--- START DOCUMENT EXTRACT ---

Another way to put this is if Mongrel2 says your request is invalid, it most definitely is.
\begin{aside}{Idiots and RFC Implementers}
I don't know why, but people who implement RFCs pick up very weird cargo cult
beliefs peddled by the people who write the standards. In HTTP it was two things
which the creators of HTTP have actually back-peddled on: Accept everything, and
keep-alives with pipe-lines.
The truth is, if you want a secure server of \emph{any} kind, blindly accepting
every single thing any idiot sends you is going to open your server up to a
huge number of attacks. If you look at every attack on existing HTTP servers
you'll find that about 80\% of them are exploiting ambiguous parts of the HTTP
grammar to pass through malicious content or overflow buffers. In Mongrel2 we
use a parser that rejects invalid requests from first basic principles using
technology that's 30 years old and backed by solid mathematics. Not only does
Mongrel2 reject bad requests, but it can tell you \emph{why} the request was
bad, just like a compiler. This doesn't mean Mongrel2 is ruthless, but it
definitely doesn't tolerate ambiguity or stupidity.
Mongrel2 completey supports keep-alives because now, since it's not using Ruby
\emph{at all} it can scale up beyond 1024 file descriptors. Ruby was limited
in the number of open files a process could have, so the original Mongrel had
to break keep-alive and kill connections in order to save itself from greedy
browsers that never close them. Mongrel2 doesn't have this limitation, so it
uses full keep-alives and has a dead accurate state machine to manage them correctly.
Where problems come in is with pipe-lined requests, meaning a browser sends a bunch
of requests in a big blast, then hangs out for all the responses. This was such a
horrible stupid idea that pretty much everone gets it wrong and doesn't support it
fully, if at all. The reason is it's much too easy to blast a server with a ton
of request, wait a bit so they hit proxied backends, and then close the socket. The
web server and the backends are now screwed having to handle these requests which will
go nowhere.
Mongrel2 does \emph{not} support pipe-lined requests. It sends one, and waits for the
reponse, and if you want more, then tough. Screw you because it has \emph{no} advantage
for Mongrel2 and dubious advantages to you. It is simply one more attack vector for
the server and is rejected outright.
These two things are rejected outright by Mongrel2 simply because they are stupid ideas
and in 2010 nobody should be writing clients so badly that they need these features.

--- END DOCUMENT EXTRACT ---

→ **OBJECTIVES**
1. Translate this sentence from the Mongrel2 text into Spanish: "This doesn't mean Mongrel2 is ruthless, but it definitely doesn't tolerate ambiguity or stupidity."
2. In the listing, rename "coordinate pair" to "point" across the stretch from the line containing "At what (x,y)" through the line containing "Image resolution: width=571", leaving everything else unchanged. Return only those lines.
The Mongrel2 text and the listing are unrelated materials.

--- START PROVIDED ENTRIES ---

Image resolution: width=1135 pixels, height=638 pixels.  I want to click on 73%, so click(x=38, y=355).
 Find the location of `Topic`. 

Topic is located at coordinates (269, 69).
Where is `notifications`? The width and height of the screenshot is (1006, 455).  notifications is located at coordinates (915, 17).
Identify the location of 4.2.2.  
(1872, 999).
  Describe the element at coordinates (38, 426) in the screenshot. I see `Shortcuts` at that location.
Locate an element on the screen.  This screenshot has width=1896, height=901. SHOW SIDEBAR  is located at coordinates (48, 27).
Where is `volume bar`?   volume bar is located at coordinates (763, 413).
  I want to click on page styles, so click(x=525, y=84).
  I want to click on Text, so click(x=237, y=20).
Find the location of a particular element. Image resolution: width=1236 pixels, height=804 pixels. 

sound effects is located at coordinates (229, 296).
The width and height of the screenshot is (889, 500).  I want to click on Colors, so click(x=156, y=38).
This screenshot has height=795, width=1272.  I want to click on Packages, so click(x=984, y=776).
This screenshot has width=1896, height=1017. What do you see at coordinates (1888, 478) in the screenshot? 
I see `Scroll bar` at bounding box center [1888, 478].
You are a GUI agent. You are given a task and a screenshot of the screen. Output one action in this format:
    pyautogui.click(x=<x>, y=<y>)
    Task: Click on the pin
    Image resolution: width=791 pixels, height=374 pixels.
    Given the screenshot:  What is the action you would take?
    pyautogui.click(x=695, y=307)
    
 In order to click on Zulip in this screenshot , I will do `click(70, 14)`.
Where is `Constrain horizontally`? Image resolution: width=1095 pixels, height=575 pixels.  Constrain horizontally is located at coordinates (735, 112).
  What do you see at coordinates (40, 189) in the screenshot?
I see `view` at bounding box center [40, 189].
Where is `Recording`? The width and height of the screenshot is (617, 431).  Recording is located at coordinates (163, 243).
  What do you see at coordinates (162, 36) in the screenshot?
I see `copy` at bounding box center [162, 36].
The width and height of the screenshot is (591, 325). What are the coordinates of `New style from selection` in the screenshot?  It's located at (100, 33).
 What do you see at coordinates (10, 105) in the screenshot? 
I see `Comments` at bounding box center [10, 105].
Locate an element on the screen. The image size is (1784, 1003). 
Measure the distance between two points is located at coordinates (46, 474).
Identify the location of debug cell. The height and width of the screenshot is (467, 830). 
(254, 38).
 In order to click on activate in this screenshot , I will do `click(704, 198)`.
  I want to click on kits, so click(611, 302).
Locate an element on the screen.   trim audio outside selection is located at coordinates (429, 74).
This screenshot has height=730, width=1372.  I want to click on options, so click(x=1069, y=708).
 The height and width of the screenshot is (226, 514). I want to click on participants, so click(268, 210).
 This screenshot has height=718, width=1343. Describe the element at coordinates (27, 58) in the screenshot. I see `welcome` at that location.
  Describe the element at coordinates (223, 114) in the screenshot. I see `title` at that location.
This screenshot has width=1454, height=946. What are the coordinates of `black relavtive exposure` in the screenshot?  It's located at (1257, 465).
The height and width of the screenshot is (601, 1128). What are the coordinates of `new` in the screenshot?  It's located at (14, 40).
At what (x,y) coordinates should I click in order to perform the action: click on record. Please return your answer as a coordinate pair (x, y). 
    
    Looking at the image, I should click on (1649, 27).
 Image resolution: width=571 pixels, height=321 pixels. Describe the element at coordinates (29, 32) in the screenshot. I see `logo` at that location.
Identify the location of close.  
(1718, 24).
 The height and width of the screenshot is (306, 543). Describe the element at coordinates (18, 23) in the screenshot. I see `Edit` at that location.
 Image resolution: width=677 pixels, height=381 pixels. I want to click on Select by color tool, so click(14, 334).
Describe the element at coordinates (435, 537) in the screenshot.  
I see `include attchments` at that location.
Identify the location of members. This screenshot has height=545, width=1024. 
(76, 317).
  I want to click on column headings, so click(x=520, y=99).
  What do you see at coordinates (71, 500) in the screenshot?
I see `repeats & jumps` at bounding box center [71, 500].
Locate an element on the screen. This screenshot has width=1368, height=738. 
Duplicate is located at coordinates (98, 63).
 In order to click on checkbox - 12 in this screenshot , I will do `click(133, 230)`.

--- END PROVIDED ENTRIES ---

→ **SOLUTIONS TO EACH TASK**
1. Esto no significa que Mongrel2 sea despiadado, pero definitivamente no tolera la ambigüedad ni la estupidez.

2.
At what (x,y) coordinates should I click in order to perform the action: click on record. Please return your answer as a point (x, y). 
    
    Looking at the image, I should click on (1649, 27).
 Image resolution: width=571 pixels, height=321 pixels. Describe the element at coordinates (29, 32) in the screenshot. I see `logo` at that location.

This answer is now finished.